**PAGE**
A spectre now haunts the western world: the spectre of that word which isn't even a word in the dictionary: offshoring.

In session after session at the World Economic Forum's annual meeting here, concern, fear and desperation came through about the loss of jobs, mostly but not only to India.

And the fears were not quelled when Swati Piramal of Nicholas Piramal told a session on Friday evening: "You ain't seen nothing yet."

In terms of plain numbers, as one speaker pointed out, it is not a huge problem as yet because fewer than 400,000 jobs have been "offshored" so far, and the size of the US workforce is 135 million, so it is a 0.4 per cent problem.

But others point to the forecast that 3 million jobs will go overseas in the foreseeable future, that this is a huge percentage when measured against the total numbers unemployed, and that many of those jobs will be high-paying white-collar jobs of radiologists, equity analysts, lawyers and tech researchers, strong middle-class groups that are both politically influential as well as vocal.

Remarkably, for all that (and this was before the Senate resolution on the subject became known), the preferred policy response is not protectionism.

The French minister for economy, finance and economy (who confessed to spending sleepless nights on the issue) and the British secretary of state for industry both argued that protectionism would solve nothing, that one should also bear in mind the spin-off benefits of increased incomes in countries like India, and that the offshoring trend was a direct result of consumer preferences in the rich countries, and the consumers were free to choose.

The representatives here of the British Trades Union Congress and of an independent Geneva-based union that seeks global reach, argued against protectionism too, but they sounded like rabbits caught in the glare of sudden headlights, not knowing which way to move.

As the Swiss trade unionist argued, "I don't want to argue against Indian workers, because we want to represent them too. And we want global work contracts with companies, representing workers in all countries."

But the preferred solution -- worker re-training -- was dismissed by many panelists as something that simply was not an adequate response.

**GIVEN PROBLEM 1**
Answer these questions about the article on offshoring:
(a) Who told a session on Friday evening, "You ain't seen nothing yet"?
(b) By one speaker's count, how many jobs have been offshored so far?
(c) What solution did many panelists dismiss as not an adequate response?
**GIVEN PROBLEM 2**
Output the text lines of the rows as a JSON list of strings, one string per line, skipping blank lines and leaving out the pictures.
The text above and the rows that come next were taken from unrelated sources.

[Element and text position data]
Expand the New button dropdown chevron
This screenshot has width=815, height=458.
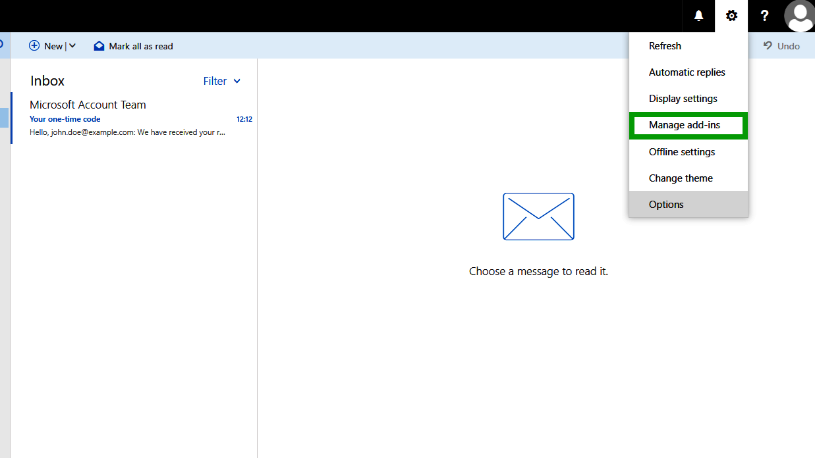(x=72, y=45)
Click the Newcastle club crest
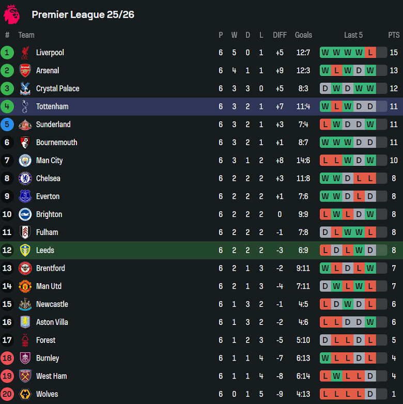The height and width of the screenshot is (404, 403). click(x=25, y=304)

**REPLY 1**
(a) Swati Piramal of Nicholas Piramal
(b) Fewer than 400,000
(c) Worker re-training

**REPLY 2**
[
  "Expand the New button dropdown chevron",
  "This screenshot has width=815, height=458.",
  "(x=72, y=45)",
  "Click the Newcastle club crest",
  "The height and width of the screenshot is (404, 403). click(x=25, y=304)"
]